Малявка тоже хихикнула и уселась на подушечку, скрестив ноги по-персидски.
Она тоже не могла сидеть на пятках, как делали ханьские женщины.
Юэмэй, развеселившись, прищуривала глаза, но мать хорошо знала, что они у дочери тёмно-серые, цвета грозовой тучи. Или булатного клинка. В родне у Юншаня таких точно не наблюдалось, ни с ханьской, ни с сяньбийской стороны, а в её семье... Яна припомнила, что у деда были серые глаза. Но не такие тёмные. Как причудливо тасуется колода, мессир Воланд был совершенно прав.
Малышка продолжала стрекотать, а Яна вдруг обратила внимание на разыгравшегося кота. На мышах и молоке разжиреть было сложно, потому Мао к семи годам представлял собой крепкого, с лоснящейся шерстью, зверька средних размеров. Обычно он предпочитал днём отсыпаться, а ночью выходил на охоту. Лишь изредка он, взрослый и серьёзный кот, снисходил до игр с человеческими детёнышами. И ещё реже удостаивал хозяев зрелищем самозабвенной одиночной игры с лоскутком или кусочком меха. Но сегодня, и конкретно сейчас, он решил позабавить двуногих обитателей дома своими прыжками. Судя по шороху, котик поймал обрывок бумаги... Но почему Яна обратила на него внимание? Может быть, потому, что бумажка была слишком уж яркой? Неужели праздничный фонарик порвал, хулиган хвостатый?
Кот, словно подслушав мысли хозяйки, высоко подпрыгнул и отфутболил яркий клочок прямо ей под ноги.

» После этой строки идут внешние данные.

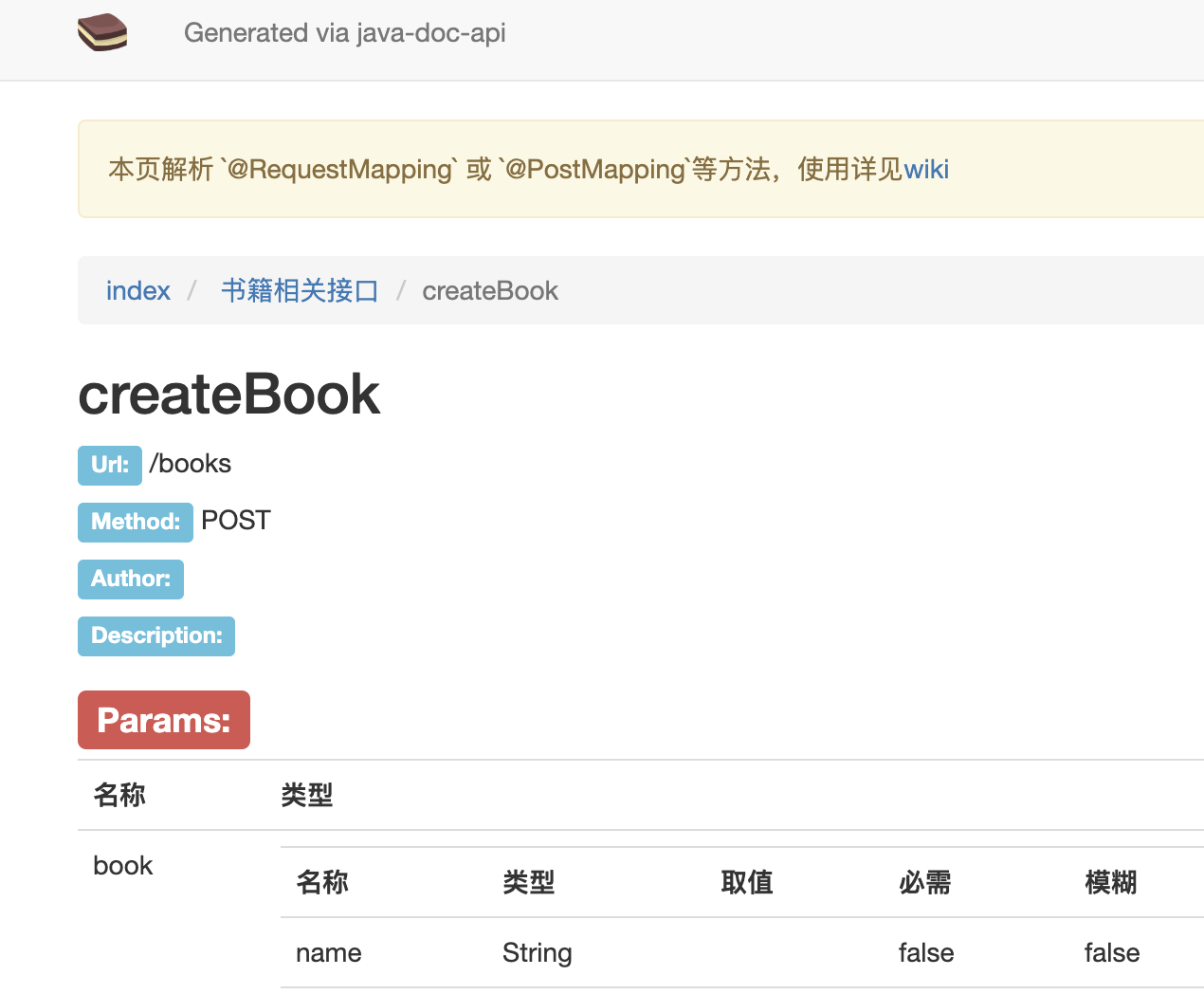The image size is (1204, 994).
Task: Expand the createBook breadcrumb section
Action: pyautogui.click(x=489, y=290)
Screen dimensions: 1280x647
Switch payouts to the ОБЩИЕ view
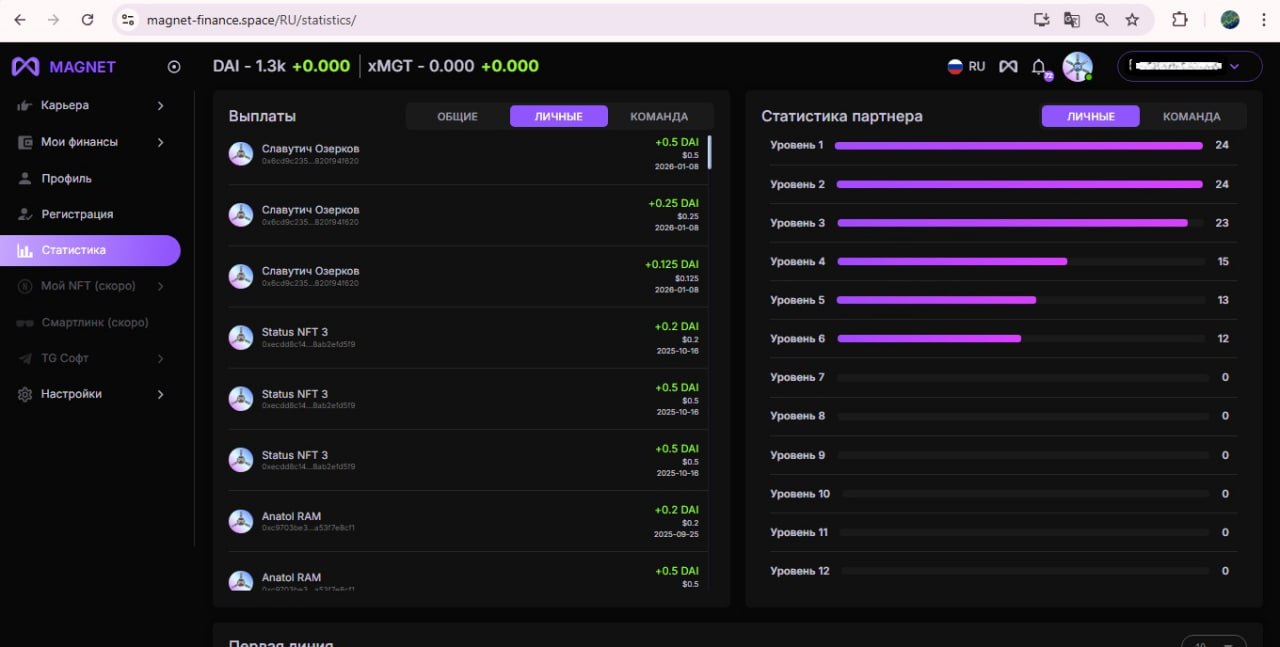tap(457, 116)
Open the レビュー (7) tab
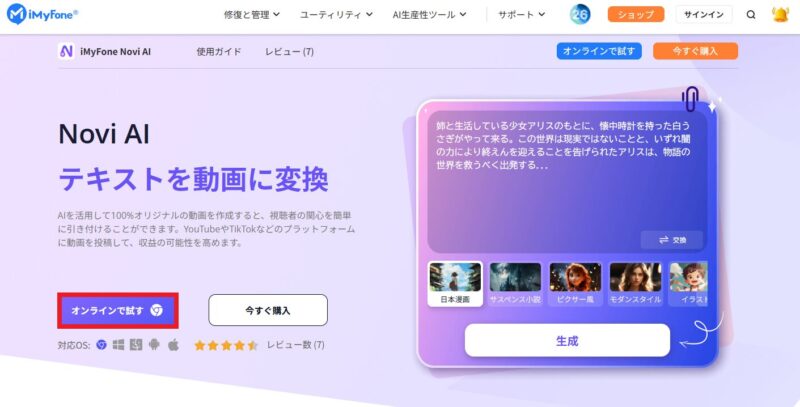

Яна, ещё не веря своим глазам, нагнулась и подняла с пола... скомканную обёртку от конфеты. Целлофановую. С подложкой из тоненькой алюминиевой фольги.
"Откуда это?.."
Мысль метнулась вспугнутой птицей, заставив Яну застыть от мгновенно накатившего страха. Неужели нашли? Семь лет прошло, вот ведь неугомонные. Значит, этот ключ им настолько важен? Что он вообще такое?
— Откуда это?
Она сама не заметила, как произнеса это вслух.
— Это? — дочка улыбнулась щербатым — зубы менялись — ротиком. — Там сладкая штучка была. Вкусная. Я её купила.
— Где купила?
Дети в ханьских семьях часто получали от родителей за примерное поведение по паре цянь на сласти, и семья Ли исключеннием не была. Юэмэй, как и её сверстники, тоже бегала в базарные дни на рынок и покупала кусочки сушёных фруктов. Но конфет там точно в продаже не было. Яна едва вообразила, как некий попаданец вроде неё выложил на прилавок кулёк конфет, чтобы заработать немного местных монет на пропитание, как дочь сказала нечто такое, отчего земля у матери ушла из-под ног.
— Я взяла денежку и пошла на рынок, — совершенно бесхитростным тоном проговорило дитя. — А ты перед этим рассказывала, как у тебя дома кушали шоколад. А мне так захотелось его попробовать! И тут смотрю, красивая такая лавка, и тётенька продаёт сладкое, оно так вкусно пахло. Тётенька отошла, а я взяла вот эти, яркие, и положила денежку, целых пять цянь. Потом смотрю, а лавки той нет, я на нашем рынке. А сладкое у меня в руке осталось, вот. Там внутри такое коричневое было, очень вкусное. Это шоколад, да?
Сказать, что в голове у Яны произошло полное смятение — значит, ничего не сказать. Вместо стройных логических построений бурлила дикая каша из самых разных мыслей, подчас между собой не связанных. "Пять цянь... Логика как у Карлсона, у которого настоящими деньгами были пять эре... Господи, куда занесло мою дочь?.. Неужели способность к попаданству — наследственная?.. Что делать? Что мне делать?!!"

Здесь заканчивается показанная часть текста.